Desde 1940, o Código Penal não considera crime o aborto em caso de estupro ou de risco à vida da gestante. Decisão do STF de 2012 ampliou esse direito para casos em que o feto é anencéfalo.
Nos casos de violência sexual, de acordo com a previsão legal, não é necessário que a vítima prove a agressão por meio de um boletim de ocorrência, por exemplo. Basta procurar o serviço de saúde. Na prática, contudo, muitas mulheres e meninas nessa situação já tinham o direito negado. A portaria assinada por Pazuello é vista como mais uma barreira para acessar esse serviço de saúde.
De acordo com o Anuário Brasileiro de Segurança Pública de 2019, em 2018 foram contabilizados 66.041 registros policiais de estupro e apenas 7,5% das vítimas notificam a polícia. Segundo a pesquisa, 82% das vítimas eram mulheres e 54% delas tinham até 13 anos de idade.

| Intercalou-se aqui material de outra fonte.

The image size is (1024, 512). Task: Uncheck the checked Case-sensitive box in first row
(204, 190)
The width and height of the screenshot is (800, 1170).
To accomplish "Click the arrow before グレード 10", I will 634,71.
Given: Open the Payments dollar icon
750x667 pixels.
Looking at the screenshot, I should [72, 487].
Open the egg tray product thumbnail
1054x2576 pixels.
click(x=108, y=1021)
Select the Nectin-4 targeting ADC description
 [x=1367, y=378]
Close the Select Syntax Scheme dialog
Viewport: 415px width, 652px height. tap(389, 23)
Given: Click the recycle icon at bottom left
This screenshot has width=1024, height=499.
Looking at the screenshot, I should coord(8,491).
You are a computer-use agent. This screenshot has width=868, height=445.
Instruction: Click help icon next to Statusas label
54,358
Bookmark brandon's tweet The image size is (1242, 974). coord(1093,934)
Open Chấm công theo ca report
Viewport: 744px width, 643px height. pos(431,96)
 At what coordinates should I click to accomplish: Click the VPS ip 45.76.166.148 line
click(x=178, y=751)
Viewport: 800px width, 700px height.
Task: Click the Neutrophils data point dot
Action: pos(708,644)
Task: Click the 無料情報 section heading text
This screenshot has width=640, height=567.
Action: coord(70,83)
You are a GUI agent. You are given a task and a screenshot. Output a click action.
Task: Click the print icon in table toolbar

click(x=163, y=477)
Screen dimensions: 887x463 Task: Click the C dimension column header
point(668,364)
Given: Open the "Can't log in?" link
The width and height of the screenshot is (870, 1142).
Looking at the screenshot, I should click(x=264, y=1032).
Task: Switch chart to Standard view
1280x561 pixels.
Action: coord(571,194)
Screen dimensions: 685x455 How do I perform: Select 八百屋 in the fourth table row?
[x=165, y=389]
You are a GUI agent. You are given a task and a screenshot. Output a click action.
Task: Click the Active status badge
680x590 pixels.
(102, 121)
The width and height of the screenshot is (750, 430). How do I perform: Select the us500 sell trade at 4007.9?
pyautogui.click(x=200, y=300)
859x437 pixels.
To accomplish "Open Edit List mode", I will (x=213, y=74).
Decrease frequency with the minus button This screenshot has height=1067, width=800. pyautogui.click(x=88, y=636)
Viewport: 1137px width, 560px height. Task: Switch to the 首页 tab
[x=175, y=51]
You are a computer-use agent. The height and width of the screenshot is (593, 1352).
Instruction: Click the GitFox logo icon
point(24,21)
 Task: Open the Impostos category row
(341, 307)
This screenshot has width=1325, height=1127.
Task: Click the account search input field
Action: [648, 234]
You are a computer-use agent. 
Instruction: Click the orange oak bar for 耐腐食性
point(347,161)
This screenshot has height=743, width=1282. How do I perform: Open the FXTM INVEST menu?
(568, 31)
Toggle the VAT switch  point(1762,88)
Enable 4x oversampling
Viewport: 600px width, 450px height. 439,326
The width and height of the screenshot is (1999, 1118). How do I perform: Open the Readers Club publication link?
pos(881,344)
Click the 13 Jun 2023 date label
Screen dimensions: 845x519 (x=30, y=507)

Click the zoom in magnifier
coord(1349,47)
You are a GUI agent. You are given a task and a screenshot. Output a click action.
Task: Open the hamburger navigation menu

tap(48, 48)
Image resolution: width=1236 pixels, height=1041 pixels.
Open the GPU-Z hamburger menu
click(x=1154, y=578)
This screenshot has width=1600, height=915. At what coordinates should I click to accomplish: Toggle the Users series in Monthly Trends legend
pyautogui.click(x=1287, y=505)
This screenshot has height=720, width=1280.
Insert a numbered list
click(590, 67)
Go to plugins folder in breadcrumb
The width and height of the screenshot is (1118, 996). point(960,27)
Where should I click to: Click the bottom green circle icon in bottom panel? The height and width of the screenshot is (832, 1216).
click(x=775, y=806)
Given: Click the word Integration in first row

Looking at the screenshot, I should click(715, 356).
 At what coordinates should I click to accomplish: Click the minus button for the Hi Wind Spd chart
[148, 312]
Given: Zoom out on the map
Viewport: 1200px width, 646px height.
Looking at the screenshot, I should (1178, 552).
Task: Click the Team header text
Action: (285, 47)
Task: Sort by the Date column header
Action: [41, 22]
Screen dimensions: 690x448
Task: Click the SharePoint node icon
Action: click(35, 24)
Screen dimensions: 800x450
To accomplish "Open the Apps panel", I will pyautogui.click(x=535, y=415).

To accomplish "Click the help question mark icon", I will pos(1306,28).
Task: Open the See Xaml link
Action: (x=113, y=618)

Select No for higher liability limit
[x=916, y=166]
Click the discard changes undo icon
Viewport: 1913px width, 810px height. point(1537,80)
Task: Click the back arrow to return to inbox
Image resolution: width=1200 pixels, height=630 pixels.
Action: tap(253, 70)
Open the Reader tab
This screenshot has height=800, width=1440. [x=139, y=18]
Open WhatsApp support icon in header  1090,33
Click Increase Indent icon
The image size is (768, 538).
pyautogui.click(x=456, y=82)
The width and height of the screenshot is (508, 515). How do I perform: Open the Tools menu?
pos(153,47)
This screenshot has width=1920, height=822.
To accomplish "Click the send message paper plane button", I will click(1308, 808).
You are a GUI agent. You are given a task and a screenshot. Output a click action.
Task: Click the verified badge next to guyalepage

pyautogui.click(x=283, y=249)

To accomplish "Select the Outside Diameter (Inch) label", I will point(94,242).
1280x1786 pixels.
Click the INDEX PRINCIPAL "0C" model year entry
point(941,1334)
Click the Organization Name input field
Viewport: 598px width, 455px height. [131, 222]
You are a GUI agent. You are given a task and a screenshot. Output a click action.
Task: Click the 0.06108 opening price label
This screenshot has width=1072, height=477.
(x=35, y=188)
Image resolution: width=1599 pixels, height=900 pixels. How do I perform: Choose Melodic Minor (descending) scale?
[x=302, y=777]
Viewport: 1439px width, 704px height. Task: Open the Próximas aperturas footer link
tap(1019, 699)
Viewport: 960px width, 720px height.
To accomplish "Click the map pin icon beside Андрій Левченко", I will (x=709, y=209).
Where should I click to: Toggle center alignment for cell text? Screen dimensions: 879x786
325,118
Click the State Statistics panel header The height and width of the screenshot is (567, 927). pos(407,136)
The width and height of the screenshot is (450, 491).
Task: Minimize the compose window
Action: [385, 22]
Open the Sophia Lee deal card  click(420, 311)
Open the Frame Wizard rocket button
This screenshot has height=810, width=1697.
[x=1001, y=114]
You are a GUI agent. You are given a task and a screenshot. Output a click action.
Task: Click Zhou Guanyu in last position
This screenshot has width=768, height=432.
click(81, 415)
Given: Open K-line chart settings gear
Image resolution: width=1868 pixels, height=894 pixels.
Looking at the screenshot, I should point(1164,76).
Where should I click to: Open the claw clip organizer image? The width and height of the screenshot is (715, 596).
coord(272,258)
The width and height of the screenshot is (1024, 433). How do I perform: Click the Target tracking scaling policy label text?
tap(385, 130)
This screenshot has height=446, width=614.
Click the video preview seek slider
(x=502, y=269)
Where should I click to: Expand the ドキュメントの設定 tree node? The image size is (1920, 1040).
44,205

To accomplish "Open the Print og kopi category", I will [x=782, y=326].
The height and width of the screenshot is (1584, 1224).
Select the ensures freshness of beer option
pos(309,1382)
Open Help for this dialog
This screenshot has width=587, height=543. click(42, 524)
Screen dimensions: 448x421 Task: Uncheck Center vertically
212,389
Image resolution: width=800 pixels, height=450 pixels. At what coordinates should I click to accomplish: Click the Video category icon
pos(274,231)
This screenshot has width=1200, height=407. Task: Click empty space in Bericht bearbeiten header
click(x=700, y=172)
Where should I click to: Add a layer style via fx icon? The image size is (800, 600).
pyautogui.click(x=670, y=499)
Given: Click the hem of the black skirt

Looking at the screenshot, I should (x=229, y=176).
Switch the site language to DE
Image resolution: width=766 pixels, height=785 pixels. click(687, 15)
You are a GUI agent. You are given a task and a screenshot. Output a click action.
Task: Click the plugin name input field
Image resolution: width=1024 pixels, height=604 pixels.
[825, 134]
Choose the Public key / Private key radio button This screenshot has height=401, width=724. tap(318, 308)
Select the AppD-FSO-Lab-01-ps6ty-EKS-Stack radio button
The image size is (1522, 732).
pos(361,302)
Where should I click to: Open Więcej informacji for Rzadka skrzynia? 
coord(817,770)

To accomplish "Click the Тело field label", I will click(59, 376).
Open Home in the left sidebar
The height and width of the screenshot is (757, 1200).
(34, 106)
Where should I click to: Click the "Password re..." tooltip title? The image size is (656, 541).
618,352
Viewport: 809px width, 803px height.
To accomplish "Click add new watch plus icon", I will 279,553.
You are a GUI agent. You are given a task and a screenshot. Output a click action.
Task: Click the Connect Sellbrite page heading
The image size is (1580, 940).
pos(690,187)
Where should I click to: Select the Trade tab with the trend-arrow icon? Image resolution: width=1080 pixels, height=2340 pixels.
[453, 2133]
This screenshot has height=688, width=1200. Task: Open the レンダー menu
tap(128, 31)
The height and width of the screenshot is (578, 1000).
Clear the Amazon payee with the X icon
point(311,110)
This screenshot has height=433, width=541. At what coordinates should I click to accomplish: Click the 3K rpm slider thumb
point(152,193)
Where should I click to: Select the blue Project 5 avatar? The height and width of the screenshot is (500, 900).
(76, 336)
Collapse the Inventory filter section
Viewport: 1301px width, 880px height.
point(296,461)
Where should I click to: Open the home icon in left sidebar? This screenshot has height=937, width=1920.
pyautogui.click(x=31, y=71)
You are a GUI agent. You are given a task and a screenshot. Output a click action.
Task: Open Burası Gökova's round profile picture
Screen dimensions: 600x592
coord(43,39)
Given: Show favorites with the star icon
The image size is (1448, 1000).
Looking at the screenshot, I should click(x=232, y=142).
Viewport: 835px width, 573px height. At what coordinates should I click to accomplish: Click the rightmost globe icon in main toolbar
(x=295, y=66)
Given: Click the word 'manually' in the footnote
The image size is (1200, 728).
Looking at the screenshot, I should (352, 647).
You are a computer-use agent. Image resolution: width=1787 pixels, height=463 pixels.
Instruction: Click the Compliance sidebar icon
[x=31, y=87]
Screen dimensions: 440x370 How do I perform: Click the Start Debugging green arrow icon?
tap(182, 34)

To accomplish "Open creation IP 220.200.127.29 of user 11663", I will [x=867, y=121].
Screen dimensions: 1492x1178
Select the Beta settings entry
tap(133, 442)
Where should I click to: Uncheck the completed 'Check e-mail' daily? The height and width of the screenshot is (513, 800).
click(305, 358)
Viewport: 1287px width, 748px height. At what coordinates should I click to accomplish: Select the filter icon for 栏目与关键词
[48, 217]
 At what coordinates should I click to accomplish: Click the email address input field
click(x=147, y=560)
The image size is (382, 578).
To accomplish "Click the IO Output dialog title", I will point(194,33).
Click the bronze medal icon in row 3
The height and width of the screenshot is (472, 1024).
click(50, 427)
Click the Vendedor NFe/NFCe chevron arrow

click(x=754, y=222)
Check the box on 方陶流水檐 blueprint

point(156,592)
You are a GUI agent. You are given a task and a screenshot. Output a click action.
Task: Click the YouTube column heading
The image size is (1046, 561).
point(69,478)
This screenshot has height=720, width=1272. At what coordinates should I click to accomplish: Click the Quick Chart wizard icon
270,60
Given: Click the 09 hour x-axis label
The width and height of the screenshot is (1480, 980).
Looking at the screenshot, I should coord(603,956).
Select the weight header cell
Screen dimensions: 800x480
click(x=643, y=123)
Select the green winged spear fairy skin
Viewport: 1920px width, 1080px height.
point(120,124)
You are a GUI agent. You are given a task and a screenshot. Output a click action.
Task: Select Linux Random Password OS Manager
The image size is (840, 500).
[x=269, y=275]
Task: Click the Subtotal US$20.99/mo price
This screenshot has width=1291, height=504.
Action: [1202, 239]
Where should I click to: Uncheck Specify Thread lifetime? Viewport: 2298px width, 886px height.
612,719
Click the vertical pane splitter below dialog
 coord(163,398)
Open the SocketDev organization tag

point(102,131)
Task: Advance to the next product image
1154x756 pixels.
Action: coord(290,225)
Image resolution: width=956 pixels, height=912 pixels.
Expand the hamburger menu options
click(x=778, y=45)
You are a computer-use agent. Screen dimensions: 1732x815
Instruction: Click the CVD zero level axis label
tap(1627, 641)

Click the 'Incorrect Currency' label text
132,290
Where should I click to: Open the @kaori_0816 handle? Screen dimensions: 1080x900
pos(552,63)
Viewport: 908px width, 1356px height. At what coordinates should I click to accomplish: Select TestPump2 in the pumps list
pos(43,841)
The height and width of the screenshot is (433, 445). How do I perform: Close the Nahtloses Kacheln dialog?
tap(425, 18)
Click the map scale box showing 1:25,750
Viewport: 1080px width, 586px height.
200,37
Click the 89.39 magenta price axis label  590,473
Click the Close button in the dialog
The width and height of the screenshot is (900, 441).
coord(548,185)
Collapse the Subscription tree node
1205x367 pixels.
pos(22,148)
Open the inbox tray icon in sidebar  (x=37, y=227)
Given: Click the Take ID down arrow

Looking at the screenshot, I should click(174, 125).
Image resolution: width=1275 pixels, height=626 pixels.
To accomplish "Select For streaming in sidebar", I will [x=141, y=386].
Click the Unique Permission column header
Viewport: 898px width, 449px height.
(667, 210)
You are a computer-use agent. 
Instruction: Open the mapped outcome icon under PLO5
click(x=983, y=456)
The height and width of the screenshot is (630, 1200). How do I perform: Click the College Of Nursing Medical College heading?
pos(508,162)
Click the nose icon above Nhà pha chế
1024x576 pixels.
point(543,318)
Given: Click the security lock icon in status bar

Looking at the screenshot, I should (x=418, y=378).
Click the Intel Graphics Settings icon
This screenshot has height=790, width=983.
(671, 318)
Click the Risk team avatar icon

Isso significa que a cada hora, 4 meninas são estupradas.
Já em relação aos casos de aborto legal, em média, 6 meninas de 10 a 14 anos realizam o procedimento diariamente no país. Nessa faixa etária, são mais de 20 crianças e adolescentes que são mães todos os anos. A conjunção carnal com menor de 14 anos é considerada crime de estupro de vulnerável, ainda que haja consentimento.